→ WHAT YOU SHOULD DO
Repeat exactly the lines of the entries below from the one with "Screen dimensions: 673x424" through the one with "The width and height of the screenshot is (512, 478).", both ends included, and nothing else.

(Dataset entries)
::::::::::

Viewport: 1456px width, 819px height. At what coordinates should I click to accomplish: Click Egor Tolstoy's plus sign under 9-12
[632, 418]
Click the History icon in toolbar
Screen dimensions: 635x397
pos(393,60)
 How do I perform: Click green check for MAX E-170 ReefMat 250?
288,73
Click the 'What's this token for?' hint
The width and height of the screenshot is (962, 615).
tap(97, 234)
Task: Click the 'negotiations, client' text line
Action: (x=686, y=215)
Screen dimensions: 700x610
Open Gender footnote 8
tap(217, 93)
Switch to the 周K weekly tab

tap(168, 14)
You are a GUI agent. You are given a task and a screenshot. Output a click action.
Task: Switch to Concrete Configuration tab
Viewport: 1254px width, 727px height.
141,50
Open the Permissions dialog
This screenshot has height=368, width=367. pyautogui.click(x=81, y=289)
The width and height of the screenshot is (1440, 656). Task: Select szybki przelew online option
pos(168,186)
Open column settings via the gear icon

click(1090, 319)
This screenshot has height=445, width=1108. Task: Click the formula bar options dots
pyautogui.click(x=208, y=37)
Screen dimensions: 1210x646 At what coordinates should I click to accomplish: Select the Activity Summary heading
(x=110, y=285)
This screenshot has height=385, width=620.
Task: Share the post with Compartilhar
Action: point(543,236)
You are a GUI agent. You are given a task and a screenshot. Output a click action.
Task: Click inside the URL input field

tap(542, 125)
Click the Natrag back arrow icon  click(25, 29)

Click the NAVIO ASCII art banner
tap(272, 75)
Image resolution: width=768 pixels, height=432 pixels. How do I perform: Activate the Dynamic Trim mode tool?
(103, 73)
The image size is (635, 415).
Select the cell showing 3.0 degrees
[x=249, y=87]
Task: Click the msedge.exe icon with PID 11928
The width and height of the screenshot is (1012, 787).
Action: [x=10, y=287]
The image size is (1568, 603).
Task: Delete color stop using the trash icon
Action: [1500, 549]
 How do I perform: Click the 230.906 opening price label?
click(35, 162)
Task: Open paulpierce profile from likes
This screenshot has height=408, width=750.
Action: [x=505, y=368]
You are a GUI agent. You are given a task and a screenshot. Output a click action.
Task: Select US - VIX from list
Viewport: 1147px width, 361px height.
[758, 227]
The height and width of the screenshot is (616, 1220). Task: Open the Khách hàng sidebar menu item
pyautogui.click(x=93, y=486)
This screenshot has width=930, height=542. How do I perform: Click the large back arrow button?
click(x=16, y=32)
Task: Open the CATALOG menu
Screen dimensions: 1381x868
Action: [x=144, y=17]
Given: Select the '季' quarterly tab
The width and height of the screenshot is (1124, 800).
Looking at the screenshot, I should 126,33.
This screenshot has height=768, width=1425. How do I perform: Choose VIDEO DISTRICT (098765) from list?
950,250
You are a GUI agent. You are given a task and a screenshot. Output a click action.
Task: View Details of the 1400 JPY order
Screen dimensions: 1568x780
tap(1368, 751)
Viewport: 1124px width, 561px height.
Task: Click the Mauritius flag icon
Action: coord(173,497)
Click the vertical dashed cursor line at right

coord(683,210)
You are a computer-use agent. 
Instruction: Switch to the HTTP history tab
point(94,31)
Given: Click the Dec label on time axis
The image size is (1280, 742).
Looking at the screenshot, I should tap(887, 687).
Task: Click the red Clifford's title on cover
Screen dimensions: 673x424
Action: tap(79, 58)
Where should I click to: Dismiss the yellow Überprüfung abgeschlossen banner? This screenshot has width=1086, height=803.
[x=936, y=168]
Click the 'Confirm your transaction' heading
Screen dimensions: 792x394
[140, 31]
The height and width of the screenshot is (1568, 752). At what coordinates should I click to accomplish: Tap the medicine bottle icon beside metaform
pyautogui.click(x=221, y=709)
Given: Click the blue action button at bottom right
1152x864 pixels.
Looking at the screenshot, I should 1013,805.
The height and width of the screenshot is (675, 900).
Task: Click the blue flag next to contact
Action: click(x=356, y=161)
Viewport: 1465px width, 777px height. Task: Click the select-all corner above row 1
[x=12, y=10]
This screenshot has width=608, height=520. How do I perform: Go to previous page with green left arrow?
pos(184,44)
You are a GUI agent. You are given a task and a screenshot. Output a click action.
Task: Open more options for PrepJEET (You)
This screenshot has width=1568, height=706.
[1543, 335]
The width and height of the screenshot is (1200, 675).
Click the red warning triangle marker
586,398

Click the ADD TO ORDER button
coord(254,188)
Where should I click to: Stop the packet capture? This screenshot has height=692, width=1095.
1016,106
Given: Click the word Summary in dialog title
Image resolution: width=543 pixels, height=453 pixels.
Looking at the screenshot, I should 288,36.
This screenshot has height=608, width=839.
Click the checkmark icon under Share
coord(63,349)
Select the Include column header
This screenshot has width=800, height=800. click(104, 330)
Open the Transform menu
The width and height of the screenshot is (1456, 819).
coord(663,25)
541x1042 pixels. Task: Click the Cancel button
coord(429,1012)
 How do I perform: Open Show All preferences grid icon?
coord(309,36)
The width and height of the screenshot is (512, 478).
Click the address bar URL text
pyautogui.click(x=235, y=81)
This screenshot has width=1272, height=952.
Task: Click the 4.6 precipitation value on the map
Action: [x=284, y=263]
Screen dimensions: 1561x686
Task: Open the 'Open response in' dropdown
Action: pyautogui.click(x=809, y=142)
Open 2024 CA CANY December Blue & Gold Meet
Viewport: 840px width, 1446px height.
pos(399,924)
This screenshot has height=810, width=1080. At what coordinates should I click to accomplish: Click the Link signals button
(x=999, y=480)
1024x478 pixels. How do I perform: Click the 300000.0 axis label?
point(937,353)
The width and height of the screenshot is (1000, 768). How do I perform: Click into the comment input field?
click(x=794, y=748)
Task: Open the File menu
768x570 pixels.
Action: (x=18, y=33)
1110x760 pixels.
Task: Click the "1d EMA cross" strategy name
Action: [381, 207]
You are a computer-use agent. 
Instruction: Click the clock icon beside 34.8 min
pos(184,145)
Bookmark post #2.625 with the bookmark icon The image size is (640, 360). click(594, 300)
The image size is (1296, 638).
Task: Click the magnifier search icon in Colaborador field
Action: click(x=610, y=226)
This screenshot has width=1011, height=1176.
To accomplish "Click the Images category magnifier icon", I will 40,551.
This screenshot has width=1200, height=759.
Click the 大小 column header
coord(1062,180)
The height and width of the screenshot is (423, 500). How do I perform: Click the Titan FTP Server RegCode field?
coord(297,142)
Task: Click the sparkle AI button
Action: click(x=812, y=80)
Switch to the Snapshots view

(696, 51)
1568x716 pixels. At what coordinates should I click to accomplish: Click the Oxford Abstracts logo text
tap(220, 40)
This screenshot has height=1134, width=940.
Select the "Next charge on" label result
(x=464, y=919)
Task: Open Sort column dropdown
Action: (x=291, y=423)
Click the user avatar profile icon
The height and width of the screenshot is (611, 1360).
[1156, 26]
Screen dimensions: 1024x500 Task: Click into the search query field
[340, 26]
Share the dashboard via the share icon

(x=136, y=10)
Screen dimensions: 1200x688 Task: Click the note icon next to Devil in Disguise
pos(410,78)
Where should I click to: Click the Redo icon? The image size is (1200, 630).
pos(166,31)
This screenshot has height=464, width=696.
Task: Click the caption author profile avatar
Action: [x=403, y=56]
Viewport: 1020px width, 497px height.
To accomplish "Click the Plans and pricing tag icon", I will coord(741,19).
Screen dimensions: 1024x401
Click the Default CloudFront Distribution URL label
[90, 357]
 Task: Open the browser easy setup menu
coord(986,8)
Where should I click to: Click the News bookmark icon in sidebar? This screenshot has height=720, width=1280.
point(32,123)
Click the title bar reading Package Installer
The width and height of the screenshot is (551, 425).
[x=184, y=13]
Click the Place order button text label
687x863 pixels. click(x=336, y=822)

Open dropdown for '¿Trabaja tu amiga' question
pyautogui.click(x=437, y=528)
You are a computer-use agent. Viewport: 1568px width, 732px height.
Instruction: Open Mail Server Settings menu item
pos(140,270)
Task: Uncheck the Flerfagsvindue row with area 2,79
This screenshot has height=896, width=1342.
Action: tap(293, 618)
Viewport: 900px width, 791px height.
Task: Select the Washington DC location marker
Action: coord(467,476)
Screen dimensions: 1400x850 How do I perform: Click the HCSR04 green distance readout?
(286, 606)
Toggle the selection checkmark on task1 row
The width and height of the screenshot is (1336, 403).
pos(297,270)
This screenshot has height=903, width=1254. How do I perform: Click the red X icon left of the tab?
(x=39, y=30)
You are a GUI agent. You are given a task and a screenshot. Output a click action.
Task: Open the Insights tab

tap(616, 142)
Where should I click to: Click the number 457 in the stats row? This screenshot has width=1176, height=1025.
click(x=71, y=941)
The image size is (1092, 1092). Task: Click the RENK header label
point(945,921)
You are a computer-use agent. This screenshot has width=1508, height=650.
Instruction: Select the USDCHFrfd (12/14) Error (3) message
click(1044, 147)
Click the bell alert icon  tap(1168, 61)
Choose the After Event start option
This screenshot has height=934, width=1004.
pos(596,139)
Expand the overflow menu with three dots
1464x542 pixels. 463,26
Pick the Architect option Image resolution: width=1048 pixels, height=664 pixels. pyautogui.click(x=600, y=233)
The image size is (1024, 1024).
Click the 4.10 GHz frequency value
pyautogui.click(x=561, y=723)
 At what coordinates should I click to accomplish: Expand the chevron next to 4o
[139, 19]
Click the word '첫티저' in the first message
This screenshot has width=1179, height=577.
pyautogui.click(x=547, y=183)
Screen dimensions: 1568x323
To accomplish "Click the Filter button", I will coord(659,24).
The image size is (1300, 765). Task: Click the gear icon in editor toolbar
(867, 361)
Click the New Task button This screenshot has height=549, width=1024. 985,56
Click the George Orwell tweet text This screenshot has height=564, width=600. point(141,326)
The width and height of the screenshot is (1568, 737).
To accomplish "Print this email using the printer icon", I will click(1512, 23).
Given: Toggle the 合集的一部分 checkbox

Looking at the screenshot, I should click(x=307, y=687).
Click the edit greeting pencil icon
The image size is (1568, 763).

::::::::::

→ EXPECTED ANSWER
Screen dimensions: 673x424
Action: tap(79, 58)
Where should I click to: Dismiss the yellow Überprüfung abgeschlossen banner? This screenshot has width=1086, height=803.
[x=936, y=168]
Click the 'Confirm your transaction' heading
Screen dimensions: 792x394
[140, 31]
The height and width of the screenshot is (1568, 752). At what coordinates should I click to accomplish: Tap the medicine bottle icon beside metaform
pyautogui.click(x=221, y=709)
Given: Click the blue action button at bottom right
1152x864 pixels.
Looking at the screenshot, I should 1013,805.
The height and width of the screenshot is (675, 900).
Task: Click the blue flag next to contact
Action: click(x=356, y=161)
Viewport: 1465px width, 777px height. Task: Click the select-all corner above row 1
[x=12, y=10]
This screenshot has width=608, height=520. How do I perform: Go to previous page with green left arrow?
pos(184,44)
You are a GUI agent. You are given a task and a screenshot. Output a click action.
Task: Open more options for PrepJEET (You)
This screenshot has width=1568, height=706.
[1543, 335]
The width and height of the screenshot is (1200, 675).
Click the red warning triangle marker
586,398

Click the ADD TO ORDER button
coord(254,188)
Where should I click to: Stop the packet capture? This screenshot has height=692, width=1095.
1016,106
Given: Click the word Summary in dialog title
Image resolution: width=543 pixels, height=453 pixels.
Looking at the screenshot, I should 288,36.
This screenshot has height=608, width=839.
Click the checkmark icon under Share
coord(63,349)
Select the Include column header
This screenshot has width=800, height=800. click(104, 330)
Open the Transform menu
The width and height of the screenshot is (1456, 819).
coord(663,25)
541x1042 pixels. Task: Click the Cancel button
coord(429,1012)
 How do I perform: Open Show All preferences grid icon?
coord(309,36)
The width and height of the screenshot is (512, 478).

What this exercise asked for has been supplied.